View Mars this month, and get a preview of great Mars views in 2016, the best since 2005!
What's Up for December? View Mars right now, and prepare for 2016, the best Mars viewing year since 2005!
Hello and welcome. I'm Jane Houston Jones at NASA's Jet Propulsion Laboratory in Pasadena, California.
Last month early risers watched small, reddish Mars dance with brighter Jupiter and Venus just before sunrise. This month Mars rises earlier-by about 2 a.m. local time. Its reddish color is unmistakable, even without a telescope. It's easy to see below the Moon and Jupiter on December 4. You won't see many features this month, because the planet is almost 10 times smaller than nearby Jupiter appears and 350 times smaller than the Moon appears to us on Earth.
You should be able to see Mars' north polar region this month, because it's currently tilted towards Earth.
You'll be amazed at the changes you'll see during 2016. January through December are all prime Mars observing months. Between January and May next year, Mars triples in apparent diameter as its orbit around the sun brings it closer to Earth.
You'll even be able to see the areas on Mars where NASA's Mars landers are located.
By October, Mars shrinks in apparent size to less than half its May diameter as it speeds away from Earth. Mars shrinks even further from October through December, returning to the same size we saw in January 2016 by year's end.

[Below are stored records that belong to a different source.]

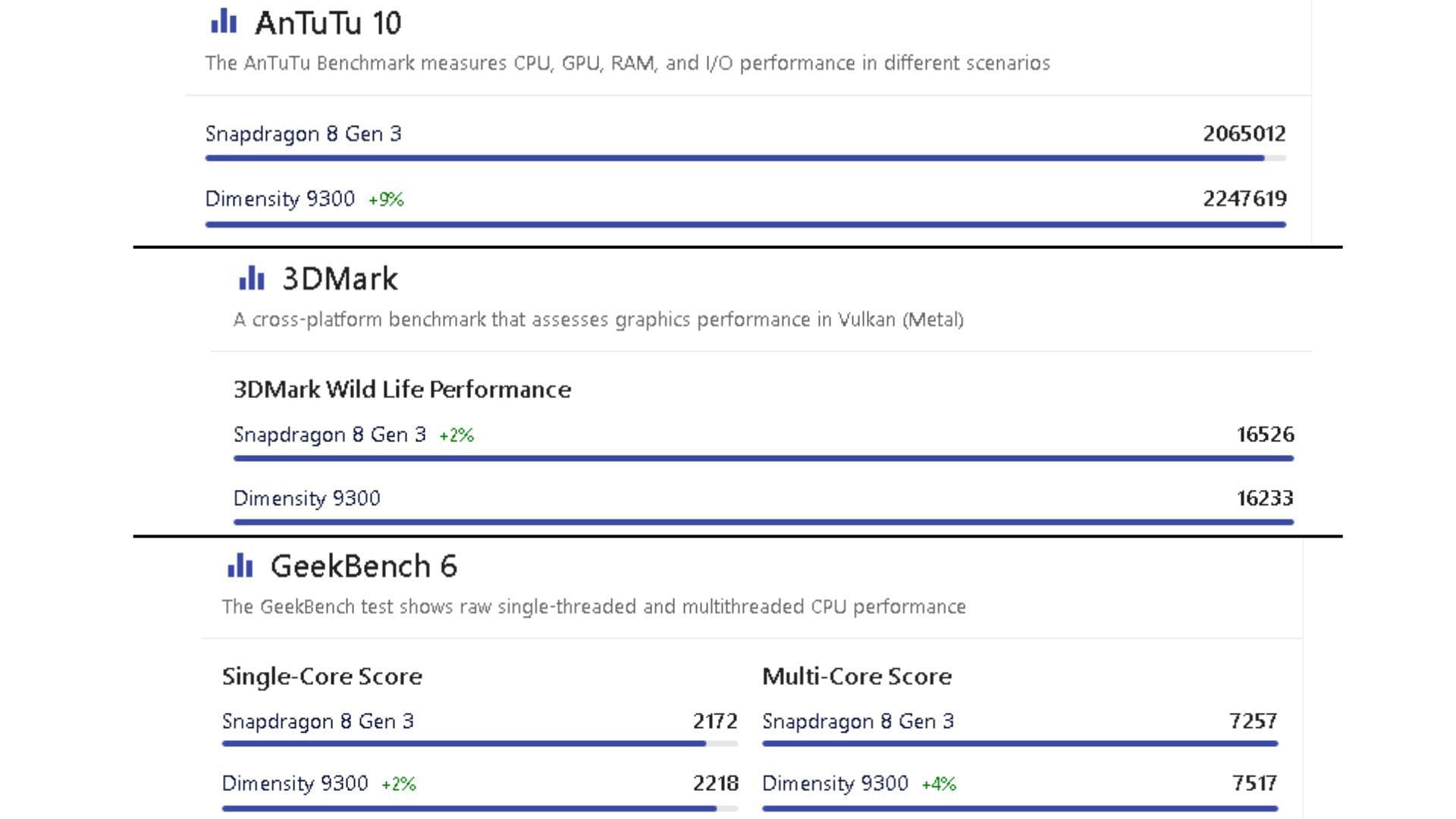Image resolution: width=1456 pixels, height=819 pixels.
Task: Click the +9% Dimensity AnTuTu badge
Action: coord(386,199)
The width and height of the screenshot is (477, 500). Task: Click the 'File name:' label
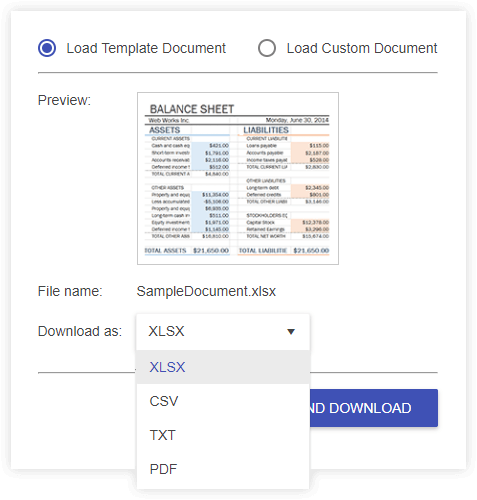click(x=70, y=291)
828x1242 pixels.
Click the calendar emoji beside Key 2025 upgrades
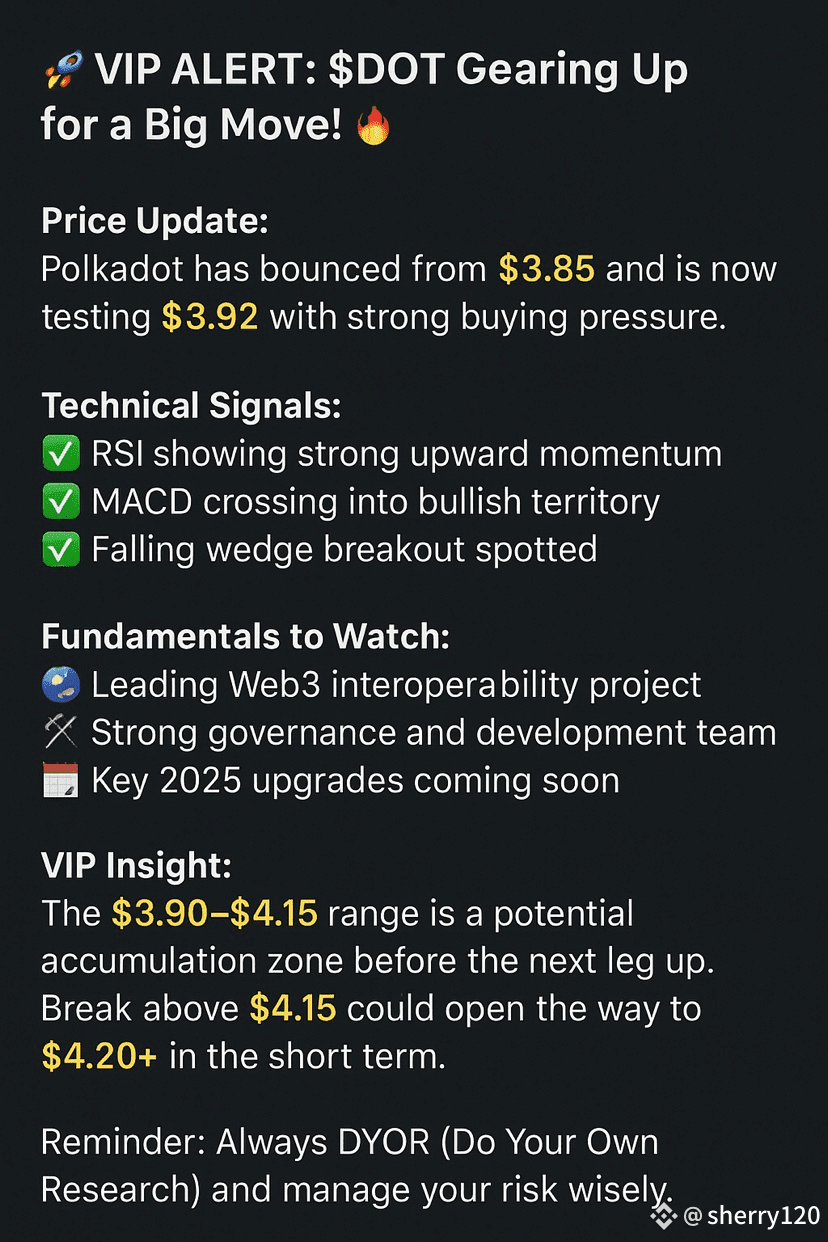(x=61, y=781)
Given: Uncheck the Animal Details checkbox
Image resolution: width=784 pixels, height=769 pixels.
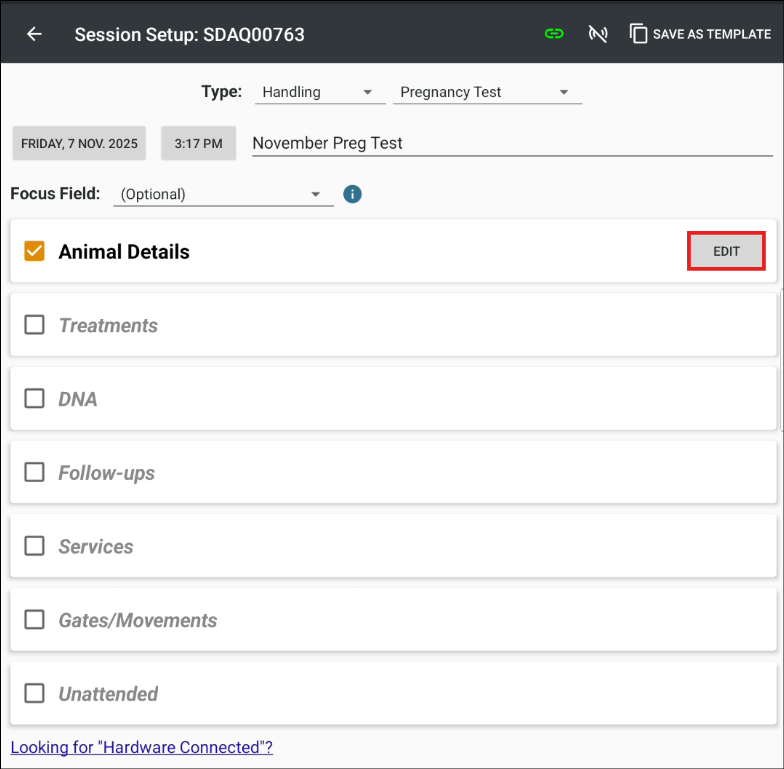Looking at the screenshot, I should click(35, 251).
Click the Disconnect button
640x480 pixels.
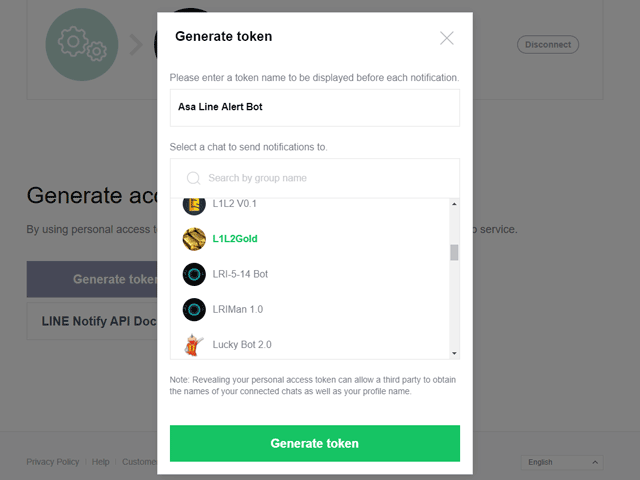pyautogui.click(x=548, y=44)
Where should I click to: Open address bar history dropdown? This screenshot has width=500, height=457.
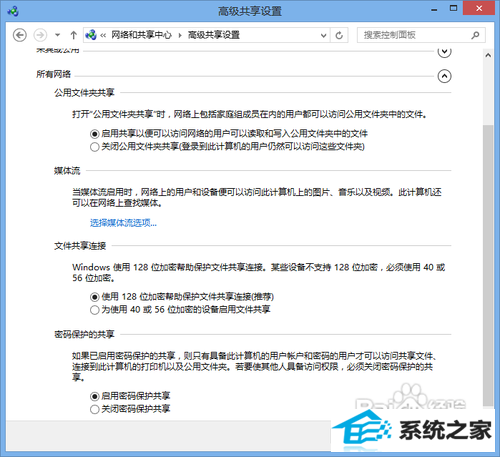coord(323,35)
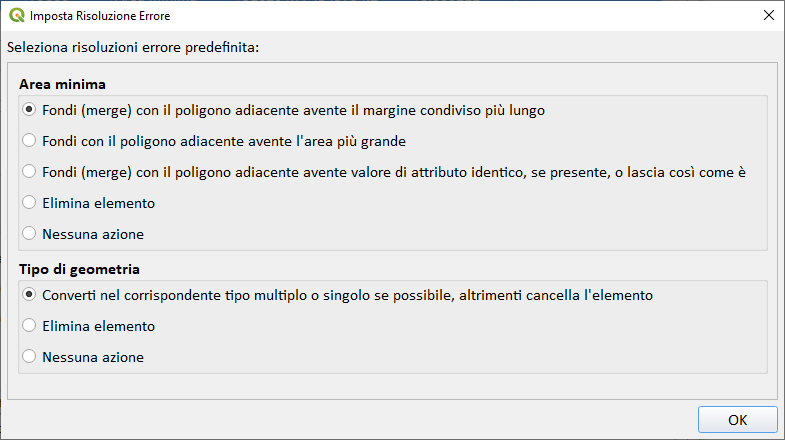The width and height of the screenshot is (785, 440).
Task: Select merge with longest shared margin radio button
Action: click(x=29, y=109)
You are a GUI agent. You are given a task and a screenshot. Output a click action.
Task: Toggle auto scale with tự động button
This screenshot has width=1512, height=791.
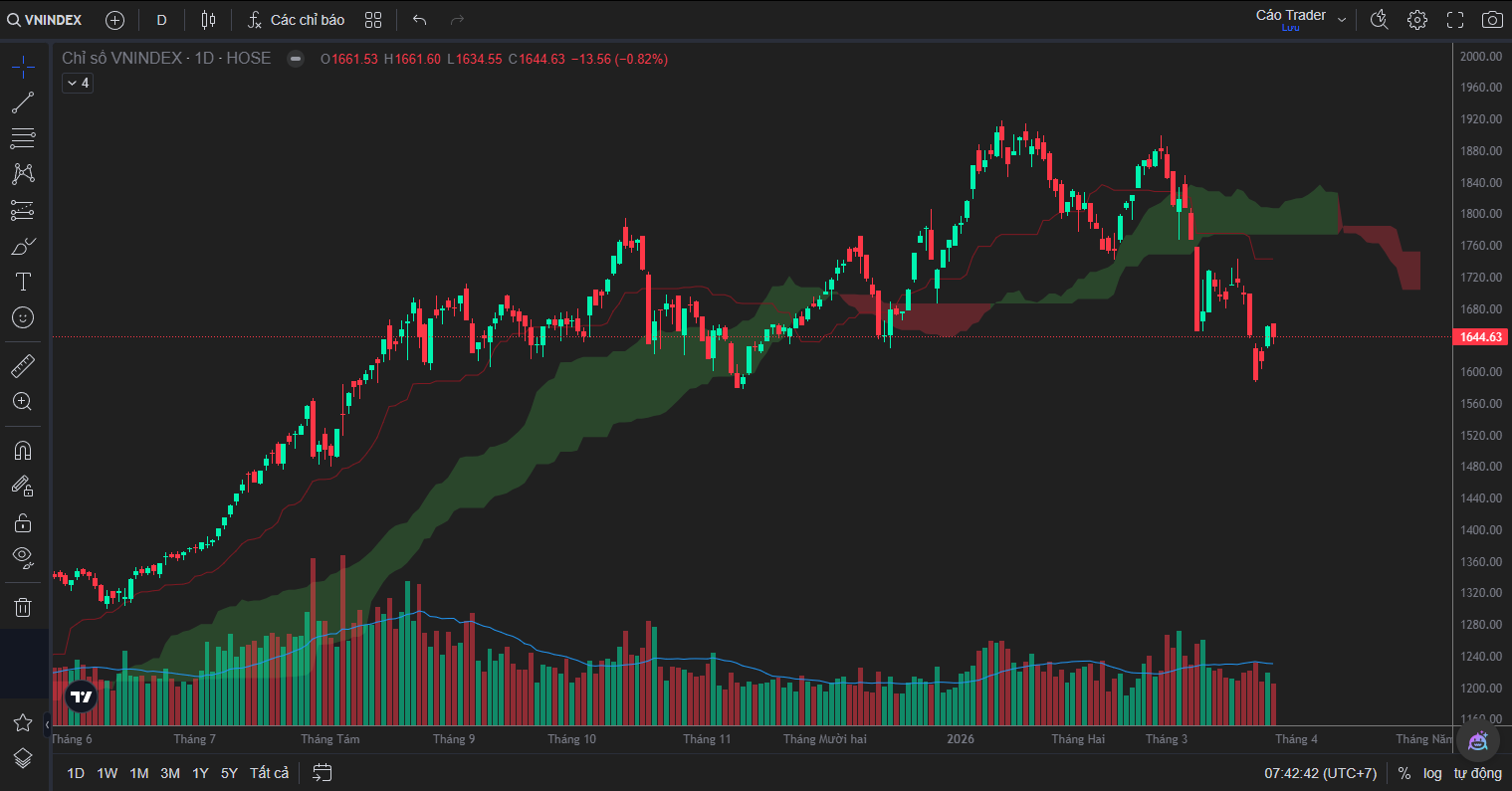click(x=1477, y=773)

So put Mars viewing on your calendar for 2016. You won't see Mars this size again until 2018, when Mars will put on an even better show. You might want to try sketching the features you see on the Red Planet, just as early astronomers did. It's easy to see some detail, even in the smallest of telescopes, and it will be a fun and inexpensive souvenir.
You can learn about NASA's #JourneytoMars missions at mars.nasa.gov. And you can learn about all of NASA's missions at www.nasa.gov
That's all for this month. I'm Jane Houston Jones.